Leviathan è la Seconda dei Sette Peccati Capitali, incarnazione dell’invidia, una figura femminile di *Seven Mortal Sins* nota per il temperamento infantile, la devozione assoluta verso Lucifer e la padronanza della magia dell’acqua.
Leviathan viene spesso chiamata in forma abbreviata “Levi”.
È un personaggio femminile dal comportamento capriccioso, impulsivo e fortemente emotivo.
Il suo abbigliamento presenta un netto contrasto tra la parte superiore e quella inferiore del corpo.
Sopra indossa vestiti relativamente normali, mentre sotto porta soltanto una larga cintura simile a una minigonna.
Quando combatte al massimo delle sue forze, compare con un’armatura che ricorda una bikini armor.
Non indossa biancheria intima femminile e copre i genitali con un singolo cerotto applicato all’inguine.
Leviathan ha una mentalità piuttosto immatura ed è descritta come egoista e viziata.
Nonostante ciò, mostra una fedeltà totale verso Lucifer, che chiama affettuosamente “sorella maggiore”.
Per Lucifer è pronta a gettarsi anche nelle situazioni più pericolose senza alcuna esitazione.

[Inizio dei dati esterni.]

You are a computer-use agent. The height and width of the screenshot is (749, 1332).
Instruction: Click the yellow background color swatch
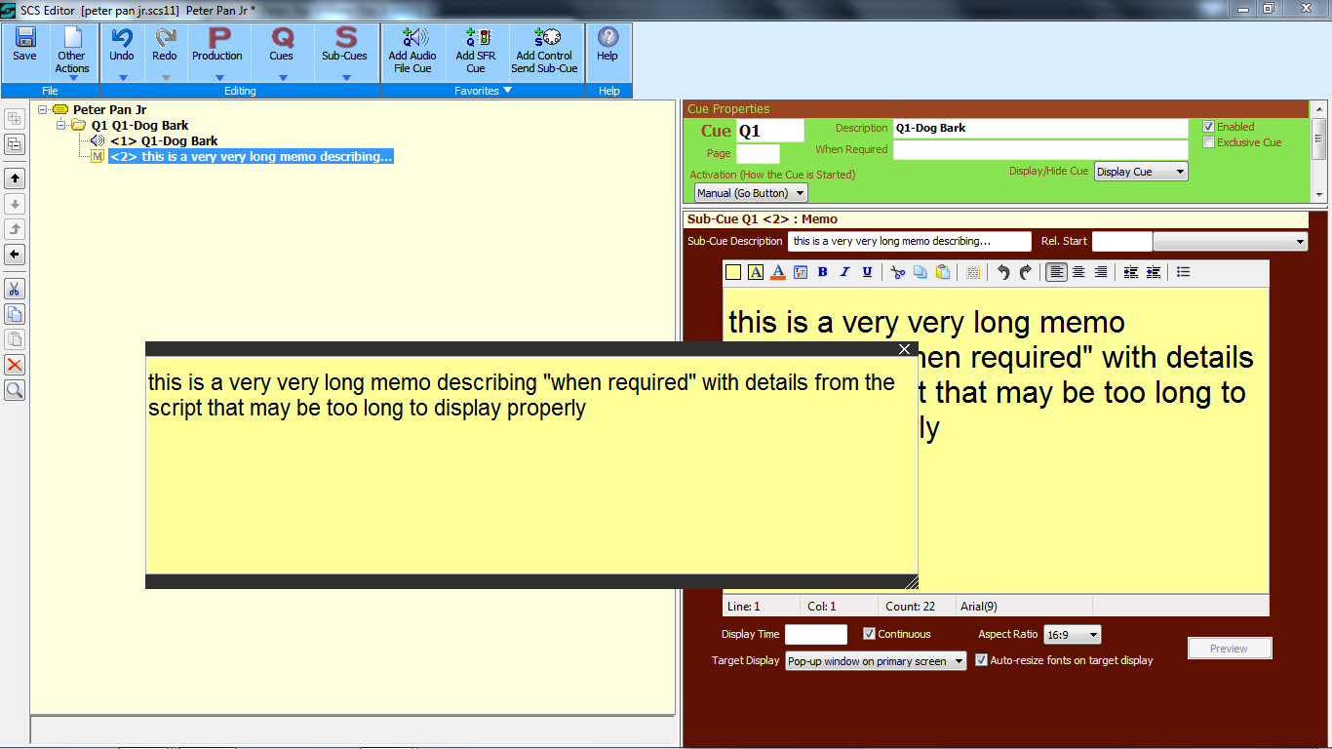[x=733, y=272]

Questo attaccamento è uno dei tratti più evidenti e caratterizzanti del personaggio.
Nel testo viene inoltre attribuita a Leviathan una particolare inclinazione feticista legata a Lucifer.
L’intensità della sua ossessione contribuisce a definirla come una figura estrema, possessiva e dominata dall’invidia.

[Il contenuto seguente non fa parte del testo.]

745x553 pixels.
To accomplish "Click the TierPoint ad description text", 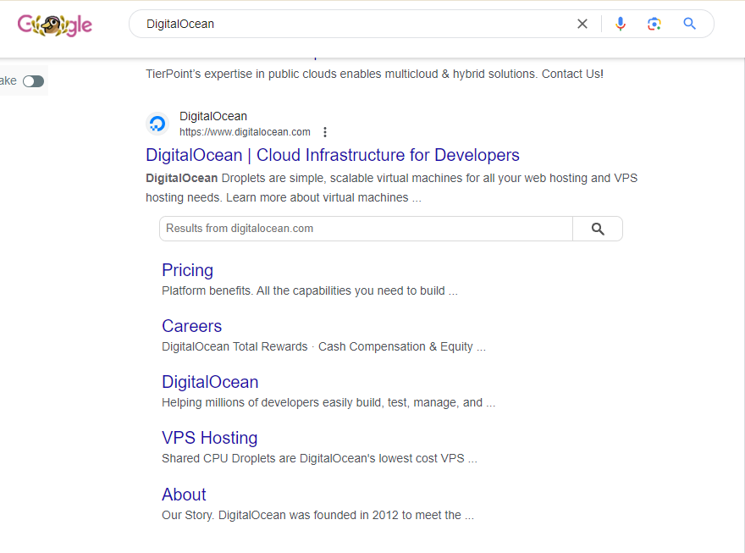I will point(374,75).
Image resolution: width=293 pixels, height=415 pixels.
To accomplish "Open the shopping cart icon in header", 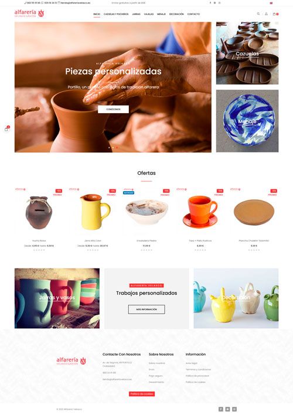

Leviathan eccelle nell’uso della magia dell’acqua.
Anche per questo motivo, molte delle creature che la seguono hanno l’aspetto di esseri acquatici o di mostri marini.
Il legame con Lucifer è il fulcro della sua caratterizzazione.

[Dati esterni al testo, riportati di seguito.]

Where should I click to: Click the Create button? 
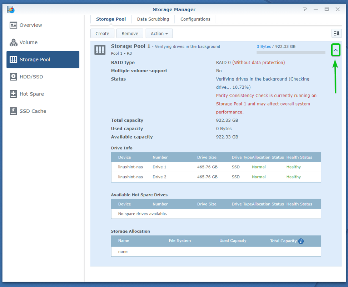pos(102,33)
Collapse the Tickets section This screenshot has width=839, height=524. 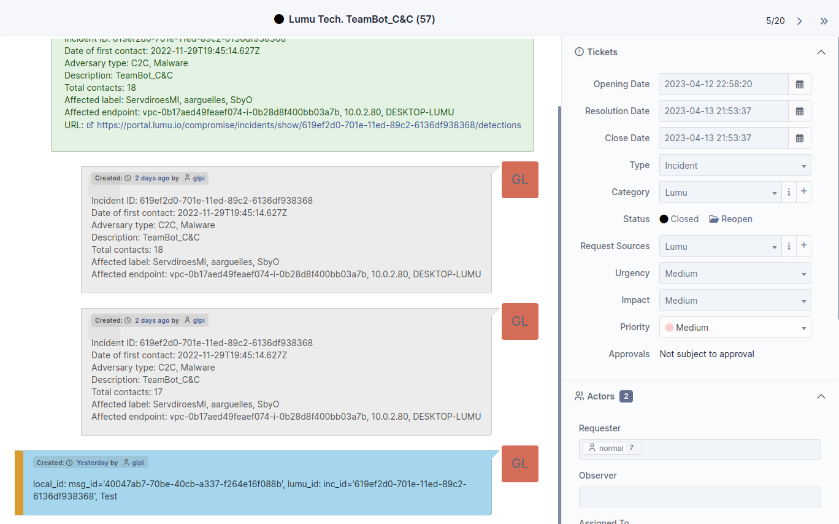821,52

Leviathan non si limita ad ammirarla: la idolatra, la protegge e desidera la sua attenzione in modo quasi esclusivo.
Questa devozione si trasforma facilmente in gelosia quando percepisce una rivale.
La sua invidia, infatti, emerge con particolare forza nel rapporto con Maria Totsuka.
Nella versione televisiva animata, Leviathan prova una forte ostilità verso Maria Totsuka.
La ragione è semplice: è gelosa dell’interesse che Lucifer mostra nei confronti della ragazza.
Per questo, nei confronti di Maria Totsuka assume spesso un atteggiamento duro e pungente.
La sua aggressività verbale e il suo risentimento diventano una manifestazione diretta del peccato che incarna.
Spinta dalla gelosia, arriva perfino a tentare di uccidere Maria Totsuka.
Dopo averla catturata e umiliata, finisce però per essere sconfitta dalla sincerità dei sentimenti che la ragazza le rivolge apertamente.
A quel punto è la stessa Lucifer, testimone di tutto, a dichiarare la sconfitta di Leviathan.
Da lì in avanti, la convivenza forzata porta gradualmente le due a migliorare il loro rapporto.
Con il tempo, Leviathan e Maria Totsuka iniziano ad andare più d’accordo.
Maria Totsuka arriva persino a chiamarla con il nomignolo affettuoso “Levi-chan”.